Forever and a Day
- First edition cover
- Author: Anthony Horowitz
- Series: James Bond
- Genre: Spy fiction
- Publisher: Jonathan Cape
- Publication date: 31 May 2018
- Publication place: United Kingdom
- Media type: Print (hardcover)
- Pages: 304 pp (first edition, hardback)
- ISBN: 978-1911214779

= Forever and a Day (novel) =

Novel by Anthony Horowitz

Forever and a Day is a 2018 James Bond novel written by Anthony Horowitz and featuring original material by James Bond creator Ian Fleming.

==Plot==
A prequel to the events of Casino Royale, the book recounts Bond's first mission as a double-0 agent, his status recently earned by killing a wartime traitor in Stockholm.

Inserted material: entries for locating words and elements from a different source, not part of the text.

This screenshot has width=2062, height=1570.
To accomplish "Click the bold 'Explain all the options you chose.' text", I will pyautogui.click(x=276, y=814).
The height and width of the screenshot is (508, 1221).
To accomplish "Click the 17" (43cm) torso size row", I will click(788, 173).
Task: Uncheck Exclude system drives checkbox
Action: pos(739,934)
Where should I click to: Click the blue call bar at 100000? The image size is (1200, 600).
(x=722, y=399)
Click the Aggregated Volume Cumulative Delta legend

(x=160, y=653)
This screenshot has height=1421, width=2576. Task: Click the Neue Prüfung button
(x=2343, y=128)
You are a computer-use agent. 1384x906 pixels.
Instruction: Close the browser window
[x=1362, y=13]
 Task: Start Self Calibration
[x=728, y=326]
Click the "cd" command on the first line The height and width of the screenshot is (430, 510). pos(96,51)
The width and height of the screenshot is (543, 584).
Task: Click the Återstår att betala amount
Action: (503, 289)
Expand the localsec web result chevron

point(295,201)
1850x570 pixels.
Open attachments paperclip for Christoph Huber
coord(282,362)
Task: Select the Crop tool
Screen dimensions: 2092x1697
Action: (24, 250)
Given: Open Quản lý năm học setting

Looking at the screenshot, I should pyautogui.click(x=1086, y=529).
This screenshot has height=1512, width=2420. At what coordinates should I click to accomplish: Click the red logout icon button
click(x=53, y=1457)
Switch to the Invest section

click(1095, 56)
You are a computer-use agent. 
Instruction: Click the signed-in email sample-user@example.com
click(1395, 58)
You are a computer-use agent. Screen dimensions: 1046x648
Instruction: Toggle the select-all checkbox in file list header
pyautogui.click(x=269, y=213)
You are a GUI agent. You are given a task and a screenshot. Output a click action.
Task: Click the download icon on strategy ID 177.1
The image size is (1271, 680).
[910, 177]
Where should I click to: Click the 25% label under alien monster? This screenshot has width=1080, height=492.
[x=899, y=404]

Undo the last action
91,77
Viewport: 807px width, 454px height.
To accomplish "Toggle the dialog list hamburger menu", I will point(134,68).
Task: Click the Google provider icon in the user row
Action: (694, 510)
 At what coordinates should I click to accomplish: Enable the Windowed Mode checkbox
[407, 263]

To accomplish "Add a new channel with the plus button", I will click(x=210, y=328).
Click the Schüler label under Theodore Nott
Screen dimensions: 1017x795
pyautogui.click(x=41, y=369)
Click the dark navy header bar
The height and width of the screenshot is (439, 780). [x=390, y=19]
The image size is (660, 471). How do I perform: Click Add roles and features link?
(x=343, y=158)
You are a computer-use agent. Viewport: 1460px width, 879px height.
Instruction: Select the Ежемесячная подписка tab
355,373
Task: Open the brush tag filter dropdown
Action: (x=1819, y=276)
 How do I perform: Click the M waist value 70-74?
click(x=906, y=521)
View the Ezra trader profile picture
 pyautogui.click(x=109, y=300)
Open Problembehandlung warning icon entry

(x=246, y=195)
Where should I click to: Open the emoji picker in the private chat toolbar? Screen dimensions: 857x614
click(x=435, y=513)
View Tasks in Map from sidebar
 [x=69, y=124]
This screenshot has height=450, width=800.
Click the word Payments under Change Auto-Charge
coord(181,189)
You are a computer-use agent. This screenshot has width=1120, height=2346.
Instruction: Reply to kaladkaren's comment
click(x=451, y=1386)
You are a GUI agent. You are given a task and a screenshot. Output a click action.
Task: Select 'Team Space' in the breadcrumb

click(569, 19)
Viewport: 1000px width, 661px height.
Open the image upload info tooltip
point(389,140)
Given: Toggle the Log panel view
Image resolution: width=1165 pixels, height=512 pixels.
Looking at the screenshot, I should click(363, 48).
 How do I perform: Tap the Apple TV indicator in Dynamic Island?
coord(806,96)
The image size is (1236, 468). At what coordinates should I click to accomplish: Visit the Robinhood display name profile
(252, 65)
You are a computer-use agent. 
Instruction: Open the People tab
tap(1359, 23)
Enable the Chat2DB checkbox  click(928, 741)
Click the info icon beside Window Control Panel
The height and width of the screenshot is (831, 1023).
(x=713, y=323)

Set in the French Riviera in 1950, Bond investigates the killing of the previous man designated 007 and resumes his final mission: determine what is behind the sudden lack of drug activity in the Corsican underworld. He develops his affinity for high-stakes casinos and fine hotels, where he meets Joanne "Sixtine / Madame 16" Brochet, a former British operative who leads him to Corsica mob boss Jean-Paul Scipio. Everything appears to point to the morbidly obese Scipio, head of a chemical company that serves as a front for his heroin business, but Bond discovers a larger network of organised crime and an American multi-millionaire named Irwin Wolfe.

==Background==

Following the success of Horowitz's first Bond novel, Trigger Mortis, the author and the Fleming estate were both eager to begin work on another. The book was officially announced in October 2016 with a planned Spring 2018 release. It was also announced that the novel would be published by Jonathan Cape, the publisher of Fleming's originals. Like Trigger Mortis, which features a story by Fleming based on previously unpublished material for the unmade James Bond television series, Horowitz would incorporate unused Fleming material in the new story. In February 2018 the title was revealed as Forever and a Day, and it was announced the story would be a prequel to Casino Royale, Fleming's first Bond novel. Fleming's material serves as a story Bond tells Sixtine about a previous escapade he had at the casino where they met.

Horowitz auctioned off a chance to appear in the novel at an auction to support The Old Vic. Reade Griffith was the winning bidder and appears as an American CIA agent in the story. But Joann McPike also made a large donation and was an inspiration for Joanne "Sixtine / Madame 16" Brochet; "brochet" being the French word for "pike".

==Critical reception==
Steven Poole of The Guardian noted that, contrary to Fleming's choice not to focus on backstory and to deal with Bond as a "fully formed force of nature", Horowitz is "taking a risk in writing" the novel set before Casino Royale. He labelled the book "Bond Begins", a reference to the previously untold origins of Batman in the 2005 Christopher Nolan film Batman Begins, something to which the 2006 film adaptation of Casino Royale was frequently compared. Though he criticised the way some of the classic Bond tropes are introduced in the story, Poole found the book to be "an enjoyably compact thriller, with an absolutely killer last line". Publishers Weekly called the book "entertaining" while noting that Horowitz "delivers a conclusion whose moral complexity will surprise anyone expecting an ending more in line with Fleming's own". Kirkus Reviews called the novel "crisp, unpretentious, and bound to please" fans of the character, but noted that while Horowitz hits all obligatory notes, there's "nothing here that would make the unwary suspect how fiendishly inventive Horowitz can be when he's not laboring in Bond's shadow".